Helpful Information about Sections in Jewellery
The name diamond derives from the ancient Greek adamas ( "invincible). They have been treasured as gemstones since their use as religious icons in ancient India and usage in engraving tools also dates to early human history. Roughly 49% of diamonds originate from central and southern Africa, although significant sources of the mineral have been discovered in Canada, India, Russia, Brazil, and Australia. They are mined from kimberlite and lamproite volcanic pipes, which brought to the surface the diamond crystals from deep in the Earth where the high pressure and temperature enables the formation of the crystals. The mining and distribution of natural diamonds are subjects of frequent controversy such as with concerns over the sale of conflict diamonds by African paramilitary groups.
1. Diamond Colour- The less colour, the better (and more expensive) the diamond.* Diamond colour is graded on a scale of D to S, with D representing 'colourless' through to S, representing Very Light colour (yellow).

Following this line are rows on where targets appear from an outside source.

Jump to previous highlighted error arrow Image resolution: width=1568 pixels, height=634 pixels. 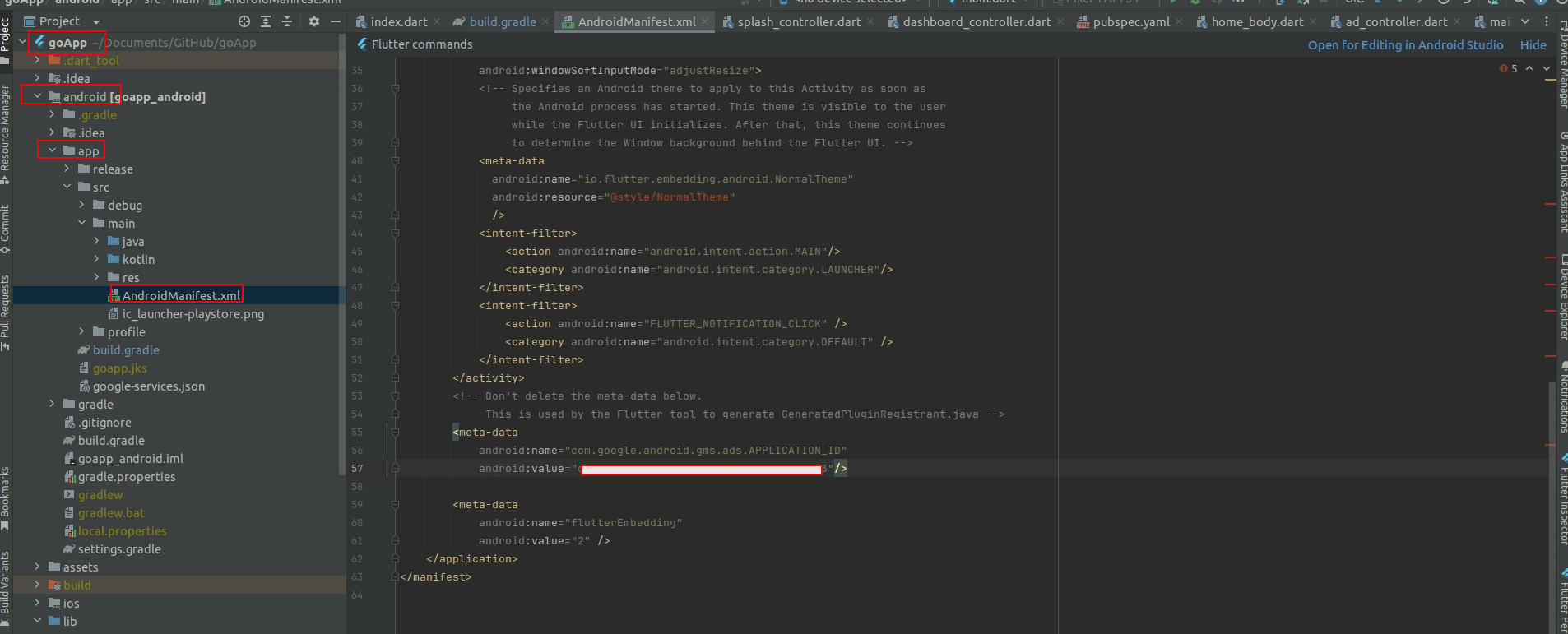[1529, 69]
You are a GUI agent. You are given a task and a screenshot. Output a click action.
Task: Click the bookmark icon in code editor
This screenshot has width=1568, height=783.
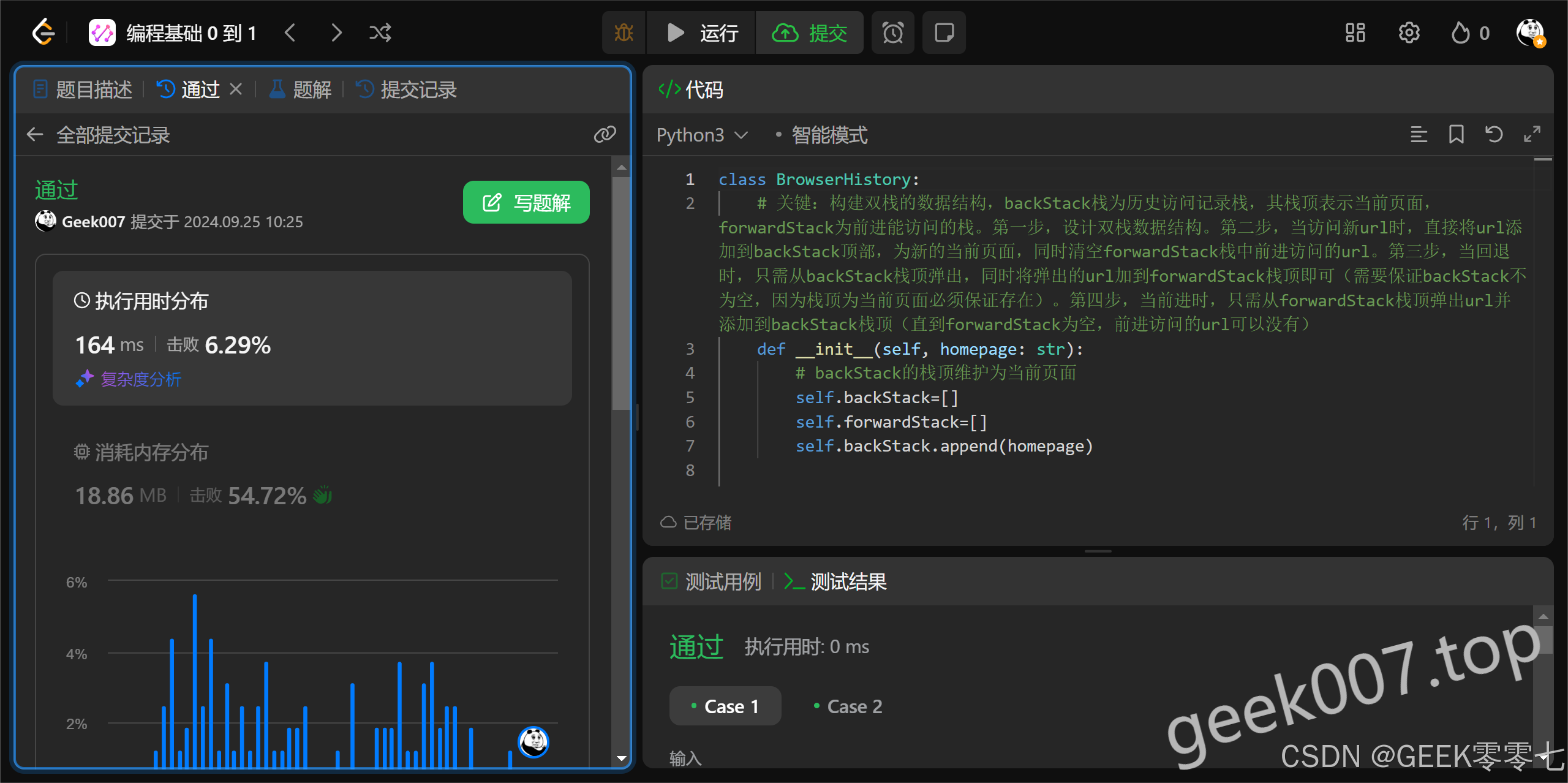(x=1456, y=134)
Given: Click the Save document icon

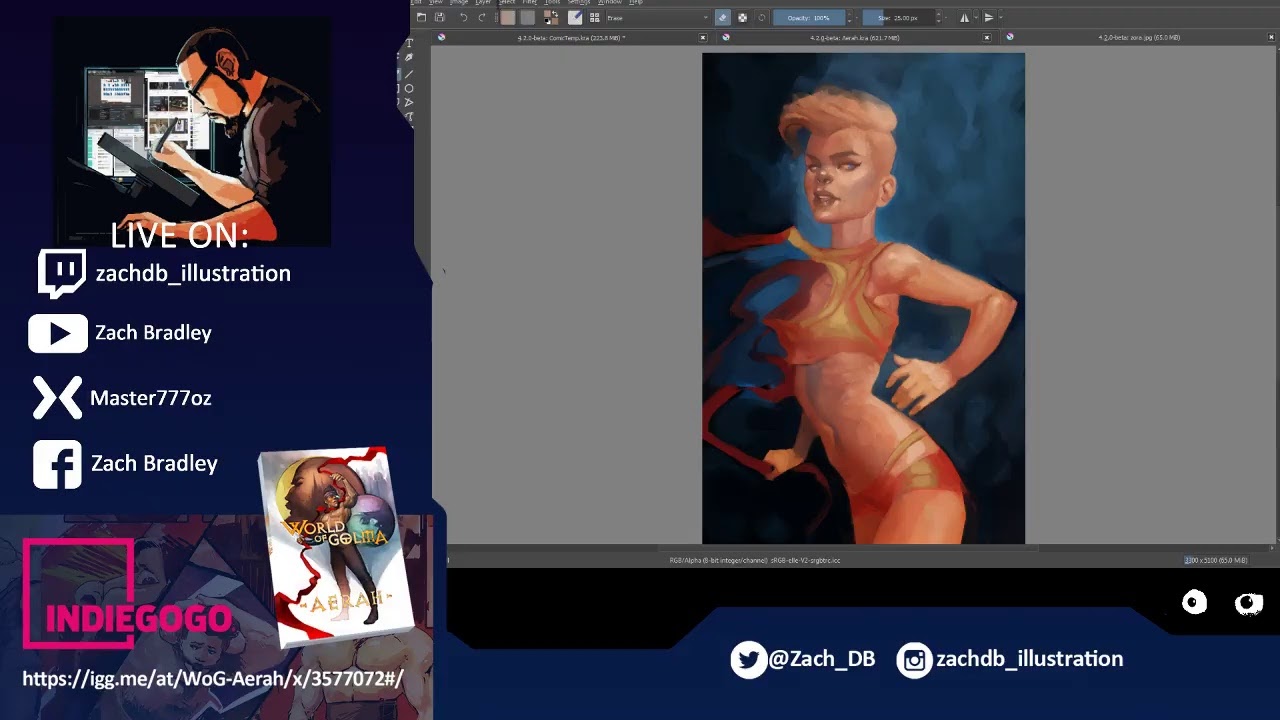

2. Diamond Clarity- The higher the clarity, the better (and more expensive) the diamond. Almost all diamonds have naturally occurring minute crystals, cleavages and small impurities called inclusions. Diamond clarity is graded on a scale range from Flawless (F) through VS to Inclusions (I).
3. Diamond Cut- There are several shapes of diamond available, the most popular being Brilliant Cut. Other cuts are baguette cut, emerald cut, marquise cut, pear, heart and the Princess cut.
4. Diamond Carat weight- A Carat is 200 milligrams in weight. Carat is a measure of weight- A carat is divided into 100 points, so that a 1/2 carat diamond can also be referred to as a 50 point diamond. As the carat weight increases, the price increases dramatically. For example, a 100 point diamond might cost three times as much as a 50 point diamond, all other factors (colour, clarity and cut) being equal.
Gold (IPA: /ˈgold/) is a chemical element with the symbol Au (from the Latin aurum) and atomic number 79. It is a highly sought-after precious metal which, for many centuries, has been used as money, a store of value and in jewellery. The metal occurs as nuggets or grains in rocks, underground "veins" and in alluvial deposits. It is one of the coinage metals. Gold is dense, soft, shiny and the most malleable and ductile of the known metals. Pure gold has an attractive bright yellow colour and is one of only two colored metal elements, the other being copper. All other metals are silver or gray. In medieval times, gold was often seen as beneficial for the health, in the belief that something that rare and beautiful could not be anything but healthy. Even some modern esotericists and forms of alternative medicine assign metallic gold a healing power. Some gold salts do have anti-inflammatory properties and are used as pharmaceuticals in the treatment of arthritis and other similar conditions. However, only salts and radioisotopes of gold are of pharmacological value, as elemental (metallic) gold is inert to all chemicals it encounters inside the body.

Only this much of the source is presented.